[Start of Attachment]

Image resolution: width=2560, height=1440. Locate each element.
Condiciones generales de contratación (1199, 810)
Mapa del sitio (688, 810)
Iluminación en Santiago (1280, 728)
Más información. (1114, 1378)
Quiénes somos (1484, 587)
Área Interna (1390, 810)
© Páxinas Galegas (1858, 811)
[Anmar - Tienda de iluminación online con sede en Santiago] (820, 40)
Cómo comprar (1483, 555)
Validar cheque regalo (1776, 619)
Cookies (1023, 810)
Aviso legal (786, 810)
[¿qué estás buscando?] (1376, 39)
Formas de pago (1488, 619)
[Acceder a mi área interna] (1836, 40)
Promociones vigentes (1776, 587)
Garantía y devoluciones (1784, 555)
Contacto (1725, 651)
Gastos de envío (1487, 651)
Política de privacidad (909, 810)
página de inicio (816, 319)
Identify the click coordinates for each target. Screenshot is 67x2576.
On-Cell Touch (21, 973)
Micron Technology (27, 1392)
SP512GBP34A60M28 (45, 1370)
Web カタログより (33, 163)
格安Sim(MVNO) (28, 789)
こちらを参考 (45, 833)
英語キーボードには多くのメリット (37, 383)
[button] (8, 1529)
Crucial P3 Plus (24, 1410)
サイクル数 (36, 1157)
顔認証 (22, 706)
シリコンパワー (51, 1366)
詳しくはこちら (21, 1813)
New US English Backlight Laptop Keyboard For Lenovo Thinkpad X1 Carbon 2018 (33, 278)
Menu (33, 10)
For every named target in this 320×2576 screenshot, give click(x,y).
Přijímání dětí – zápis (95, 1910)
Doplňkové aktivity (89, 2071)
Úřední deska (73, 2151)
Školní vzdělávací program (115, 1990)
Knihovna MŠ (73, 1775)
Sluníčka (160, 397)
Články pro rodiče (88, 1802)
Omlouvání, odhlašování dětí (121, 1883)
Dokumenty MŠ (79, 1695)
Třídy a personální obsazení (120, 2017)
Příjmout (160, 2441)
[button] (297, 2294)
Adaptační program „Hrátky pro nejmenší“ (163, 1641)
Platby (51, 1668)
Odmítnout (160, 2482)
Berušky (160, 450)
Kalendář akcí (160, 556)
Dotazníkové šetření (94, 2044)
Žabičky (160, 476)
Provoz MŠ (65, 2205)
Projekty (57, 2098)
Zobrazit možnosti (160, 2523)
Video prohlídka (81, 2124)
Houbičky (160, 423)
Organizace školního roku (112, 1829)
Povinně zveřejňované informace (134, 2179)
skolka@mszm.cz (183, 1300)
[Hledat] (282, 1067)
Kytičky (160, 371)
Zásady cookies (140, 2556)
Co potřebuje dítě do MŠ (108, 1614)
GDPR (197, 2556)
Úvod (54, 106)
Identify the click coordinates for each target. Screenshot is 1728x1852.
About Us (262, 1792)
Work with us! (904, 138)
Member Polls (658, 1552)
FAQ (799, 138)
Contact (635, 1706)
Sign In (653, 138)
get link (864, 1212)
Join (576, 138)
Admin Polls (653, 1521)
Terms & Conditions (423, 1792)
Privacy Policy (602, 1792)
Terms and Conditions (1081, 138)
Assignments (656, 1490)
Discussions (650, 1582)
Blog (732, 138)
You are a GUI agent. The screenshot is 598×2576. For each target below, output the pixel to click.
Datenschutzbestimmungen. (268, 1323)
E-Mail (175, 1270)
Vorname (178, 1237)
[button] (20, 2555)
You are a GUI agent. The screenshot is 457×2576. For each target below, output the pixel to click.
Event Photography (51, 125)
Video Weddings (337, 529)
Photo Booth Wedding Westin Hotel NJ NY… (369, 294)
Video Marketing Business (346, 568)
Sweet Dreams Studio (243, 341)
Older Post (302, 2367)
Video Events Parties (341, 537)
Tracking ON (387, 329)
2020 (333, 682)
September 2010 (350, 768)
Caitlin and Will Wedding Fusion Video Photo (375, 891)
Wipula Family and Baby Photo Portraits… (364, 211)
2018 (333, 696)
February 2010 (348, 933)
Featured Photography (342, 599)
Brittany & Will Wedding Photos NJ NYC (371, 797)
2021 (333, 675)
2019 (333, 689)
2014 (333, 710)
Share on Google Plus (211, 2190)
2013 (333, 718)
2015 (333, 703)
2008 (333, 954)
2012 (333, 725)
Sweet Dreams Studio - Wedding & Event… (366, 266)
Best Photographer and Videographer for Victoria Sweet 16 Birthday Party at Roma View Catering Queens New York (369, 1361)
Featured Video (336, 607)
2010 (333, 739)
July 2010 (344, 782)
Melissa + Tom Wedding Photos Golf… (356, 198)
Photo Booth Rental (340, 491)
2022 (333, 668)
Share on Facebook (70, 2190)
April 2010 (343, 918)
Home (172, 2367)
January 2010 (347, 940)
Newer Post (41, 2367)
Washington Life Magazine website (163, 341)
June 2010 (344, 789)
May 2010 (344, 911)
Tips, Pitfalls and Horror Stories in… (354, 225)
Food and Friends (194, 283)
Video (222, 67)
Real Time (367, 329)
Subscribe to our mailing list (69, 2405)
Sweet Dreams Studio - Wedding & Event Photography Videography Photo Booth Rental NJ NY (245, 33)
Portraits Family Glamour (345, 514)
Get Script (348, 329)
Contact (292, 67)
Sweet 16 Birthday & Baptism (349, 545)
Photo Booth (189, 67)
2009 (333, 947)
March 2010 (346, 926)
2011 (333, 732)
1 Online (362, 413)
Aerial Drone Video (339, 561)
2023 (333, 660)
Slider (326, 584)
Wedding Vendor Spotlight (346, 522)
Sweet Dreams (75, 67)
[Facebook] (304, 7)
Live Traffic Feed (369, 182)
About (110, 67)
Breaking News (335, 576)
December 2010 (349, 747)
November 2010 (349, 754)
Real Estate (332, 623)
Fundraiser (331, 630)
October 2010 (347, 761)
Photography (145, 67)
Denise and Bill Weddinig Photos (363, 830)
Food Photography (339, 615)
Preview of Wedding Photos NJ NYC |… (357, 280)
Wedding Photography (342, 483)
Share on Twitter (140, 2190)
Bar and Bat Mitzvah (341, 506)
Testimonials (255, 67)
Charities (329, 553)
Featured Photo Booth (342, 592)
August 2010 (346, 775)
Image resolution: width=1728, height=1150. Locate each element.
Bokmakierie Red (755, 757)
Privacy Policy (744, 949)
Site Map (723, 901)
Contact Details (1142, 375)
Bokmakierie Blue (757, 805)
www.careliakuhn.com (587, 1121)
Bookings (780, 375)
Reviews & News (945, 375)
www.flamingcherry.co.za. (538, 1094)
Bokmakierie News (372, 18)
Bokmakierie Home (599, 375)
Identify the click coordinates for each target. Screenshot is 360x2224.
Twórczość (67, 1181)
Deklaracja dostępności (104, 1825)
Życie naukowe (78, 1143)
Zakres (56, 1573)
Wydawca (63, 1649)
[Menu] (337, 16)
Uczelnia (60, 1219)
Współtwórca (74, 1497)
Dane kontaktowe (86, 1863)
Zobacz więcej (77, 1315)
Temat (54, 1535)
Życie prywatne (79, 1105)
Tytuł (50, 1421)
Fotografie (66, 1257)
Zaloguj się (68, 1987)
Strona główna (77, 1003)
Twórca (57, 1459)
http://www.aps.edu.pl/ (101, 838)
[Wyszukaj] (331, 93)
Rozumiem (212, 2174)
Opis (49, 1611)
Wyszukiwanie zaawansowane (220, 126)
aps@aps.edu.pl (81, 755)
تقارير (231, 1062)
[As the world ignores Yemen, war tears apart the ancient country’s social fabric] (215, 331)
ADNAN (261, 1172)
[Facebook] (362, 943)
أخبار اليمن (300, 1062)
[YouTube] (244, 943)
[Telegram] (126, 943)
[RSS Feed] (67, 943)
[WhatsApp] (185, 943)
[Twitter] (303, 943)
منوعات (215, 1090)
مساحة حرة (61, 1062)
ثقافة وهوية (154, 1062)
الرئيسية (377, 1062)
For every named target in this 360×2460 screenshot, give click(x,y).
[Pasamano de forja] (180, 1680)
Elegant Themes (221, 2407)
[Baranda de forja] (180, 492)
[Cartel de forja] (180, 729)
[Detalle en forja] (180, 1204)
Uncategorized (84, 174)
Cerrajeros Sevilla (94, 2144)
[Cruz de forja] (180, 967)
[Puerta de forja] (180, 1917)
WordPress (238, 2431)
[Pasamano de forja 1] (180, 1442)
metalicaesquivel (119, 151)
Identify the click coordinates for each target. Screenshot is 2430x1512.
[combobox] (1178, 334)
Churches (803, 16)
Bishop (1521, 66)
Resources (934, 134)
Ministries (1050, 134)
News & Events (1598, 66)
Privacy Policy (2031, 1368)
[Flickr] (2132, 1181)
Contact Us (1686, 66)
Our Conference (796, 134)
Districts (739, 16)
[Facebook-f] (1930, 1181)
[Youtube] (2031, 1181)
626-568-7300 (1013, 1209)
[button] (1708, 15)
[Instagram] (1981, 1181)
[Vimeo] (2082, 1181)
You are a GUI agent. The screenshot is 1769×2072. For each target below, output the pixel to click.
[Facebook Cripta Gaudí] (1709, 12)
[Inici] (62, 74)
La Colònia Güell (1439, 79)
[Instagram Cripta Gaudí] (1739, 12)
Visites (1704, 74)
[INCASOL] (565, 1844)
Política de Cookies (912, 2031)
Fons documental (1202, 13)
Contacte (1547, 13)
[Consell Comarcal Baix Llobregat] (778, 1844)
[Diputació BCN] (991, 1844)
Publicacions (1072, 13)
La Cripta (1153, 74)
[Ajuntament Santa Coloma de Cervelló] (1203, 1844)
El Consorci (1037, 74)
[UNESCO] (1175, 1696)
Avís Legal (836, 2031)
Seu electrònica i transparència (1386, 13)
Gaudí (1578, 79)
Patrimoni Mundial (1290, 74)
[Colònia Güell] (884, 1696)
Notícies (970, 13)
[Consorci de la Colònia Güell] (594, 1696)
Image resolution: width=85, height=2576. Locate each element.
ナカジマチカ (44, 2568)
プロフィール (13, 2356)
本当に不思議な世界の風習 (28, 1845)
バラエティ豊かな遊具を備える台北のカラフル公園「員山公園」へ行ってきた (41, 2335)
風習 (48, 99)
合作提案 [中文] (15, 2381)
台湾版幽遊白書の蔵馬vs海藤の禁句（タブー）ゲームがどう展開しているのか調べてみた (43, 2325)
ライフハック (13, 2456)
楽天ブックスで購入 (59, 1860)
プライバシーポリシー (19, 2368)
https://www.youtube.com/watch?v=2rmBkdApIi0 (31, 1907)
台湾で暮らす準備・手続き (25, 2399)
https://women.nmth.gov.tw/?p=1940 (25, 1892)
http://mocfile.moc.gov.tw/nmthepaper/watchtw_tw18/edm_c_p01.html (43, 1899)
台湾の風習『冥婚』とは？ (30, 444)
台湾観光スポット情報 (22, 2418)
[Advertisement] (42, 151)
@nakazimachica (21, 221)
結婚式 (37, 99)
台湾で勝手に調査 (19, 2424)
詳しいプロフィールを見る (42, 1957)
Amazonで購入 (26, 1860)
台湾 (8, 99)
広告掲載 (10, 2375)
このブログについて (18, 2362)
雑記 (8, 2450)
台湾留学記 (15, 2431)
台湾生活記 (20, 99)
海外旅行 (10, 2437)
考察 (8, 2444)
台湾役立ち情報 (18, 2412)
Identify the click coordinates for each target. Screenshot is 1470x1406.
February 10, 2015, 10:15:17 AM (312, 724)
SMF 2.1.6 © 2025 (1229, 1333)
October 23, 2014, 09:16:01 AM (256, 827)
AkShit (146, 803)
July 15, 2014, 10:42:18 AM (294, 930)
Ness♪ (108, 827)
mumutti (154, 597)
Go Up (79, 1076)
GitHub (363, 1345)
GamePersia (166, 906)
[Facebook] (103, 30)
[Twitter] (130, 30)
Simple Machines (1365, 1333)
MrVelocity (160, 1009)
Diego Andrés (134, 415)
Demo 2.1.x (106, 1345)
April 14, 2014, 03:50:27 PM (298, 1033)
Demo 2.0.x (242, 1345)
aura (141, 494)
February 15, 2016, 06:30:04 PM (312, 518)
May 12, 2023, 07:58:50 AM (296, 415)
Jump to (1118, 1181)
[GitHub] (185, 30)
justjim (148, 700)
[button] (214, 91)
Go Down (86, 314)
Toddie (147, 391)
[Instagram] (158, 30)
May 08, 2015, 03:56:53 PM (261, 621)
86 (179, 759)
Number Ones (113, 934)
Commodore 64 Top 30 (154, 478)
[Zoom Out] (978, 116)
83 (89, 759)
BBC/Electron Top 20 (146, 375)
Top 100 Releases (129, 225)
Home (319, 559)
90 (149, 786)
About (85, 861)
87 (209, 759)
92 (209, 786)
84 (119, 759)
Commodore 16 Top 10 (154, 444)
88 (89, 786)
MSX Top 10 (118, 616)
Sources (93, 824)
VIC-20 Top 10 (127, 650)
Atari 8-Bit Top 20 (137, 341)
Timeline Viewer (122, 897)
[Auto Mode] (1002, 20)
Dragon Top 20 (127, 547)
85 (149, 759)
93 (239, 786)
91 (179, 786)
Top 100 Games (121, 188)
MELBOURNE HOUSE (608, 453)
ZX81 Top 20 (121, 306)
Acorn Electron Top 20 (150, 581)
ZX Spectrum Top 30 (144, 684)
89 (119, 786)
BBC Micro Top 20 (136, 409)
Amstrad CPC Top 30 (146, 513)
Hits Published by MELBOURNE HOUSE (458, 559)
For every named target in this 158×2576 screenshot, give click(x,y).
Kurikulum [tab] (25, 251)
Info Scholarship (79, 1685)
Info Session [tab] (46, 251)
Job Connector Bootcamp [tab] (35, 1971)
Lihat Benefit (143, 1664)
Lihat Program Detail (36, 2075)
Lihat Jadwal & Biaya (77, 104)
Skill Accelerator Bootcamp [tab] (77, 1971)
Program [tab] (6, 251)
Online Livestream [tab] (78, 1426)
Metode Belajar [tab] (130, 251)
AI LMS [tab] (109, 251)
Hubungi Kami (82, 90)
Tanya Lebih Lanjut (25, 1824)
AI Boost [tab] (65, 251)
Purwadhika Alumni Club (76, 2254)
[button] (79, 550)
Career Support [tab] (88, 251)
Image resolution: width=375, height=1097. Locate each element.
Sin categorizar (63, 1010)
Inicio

[End of Attachment]

WHAT TO WORK ON -> Above are the records; from them, give again exactly the lines from the one containing "Atari 8-Bit Top 20 (137, 341)" to the one containing "Kurikulum [tab] (25, 251)", both lines included, and nothing more.

SOLUTION FOR THIS TASK ->
Atari 8-Bit Top 20 (137, 341)
Timeline Viewer (122, 897)
[Auto Mode] (1002, 20)
Dragon Top 20 (127, 547)
85 (149, 759)
93 (239, 786)
91 (179, 786)
Top 100 Games (121, 188)
MELBOURNE HOUSE (608, 453)
ZX81 Top 20 (121, 306)
Acorn Electron Top 20 (150, 581)
ZX Spectrum Top 30 (144, 684)
89 (119, 786)
BBC Micro Top 20 (136, 409)
Amstrad CPC Top 30 (146, 513)
Hits Published by MELBOURNE HOUSE (458, 559)
For every named target in this 158×2576 screenshot, give click(x,y).
Kurikulum [tab] (25, 251)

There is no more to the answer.